[Recorded data]
┄┄┄┄┄┄
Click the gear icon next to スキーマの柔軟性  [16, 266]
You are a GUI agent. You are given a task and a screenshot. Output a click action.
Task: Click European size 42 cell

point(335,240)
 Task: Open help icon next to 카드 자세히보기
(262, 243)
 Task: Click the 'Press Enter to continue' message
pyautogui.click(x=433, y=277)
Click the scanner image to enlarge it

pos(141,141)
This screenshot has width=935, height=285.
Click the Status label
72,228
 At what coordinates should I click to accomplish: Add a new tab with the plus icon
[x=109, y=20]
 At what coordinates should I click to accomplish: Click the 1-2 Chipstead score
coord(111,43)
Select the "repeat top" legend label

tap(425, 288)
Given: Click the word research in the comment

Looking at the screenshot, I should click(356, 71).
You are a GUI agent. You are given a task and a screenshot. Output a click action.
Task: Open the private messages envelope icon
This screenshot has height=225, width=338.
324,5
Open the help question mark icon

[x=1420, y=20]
┄┄┄┄┄┄
Please repeat the data above verbatim, all of it.

Click the gear icon next to スキーマの柔軟性  [16, 266]
You are a GUI agent. You are given a task and a screenshot. Output a click action.
Task: Click European size 42 cell

point(335,240)
 Task: Open help icon next to 카드 자세히보기
(262, 243)
 Task: Click the 'Press Enter to continue' message
pyautogui.click(x=433, y=277)
Click the scanner image to enlarge it

pos(141,141)
This screenshot has width=935, height=285.
Click the Status label
72,228
 At what coordinates should I click to accomplish: Add a new tab with the plus icon
[x=109, y=20]
 At what coordinates should I click to accomplish: Click the 1-2 Chipstead score
coord(111,43)
Select the "repeat top" legend label

tap(425, 288)
Given: Click the word research in the comment

Looking at the screenshot, I should click(356, 71).
You are a GUI agent. You are given a task and a screenshot. Output a click action.
Task: Open the private messages envelope icon
This screenshot has height=225, width=338.
324,5
Open the help question mark icon

[x=1420, y=20]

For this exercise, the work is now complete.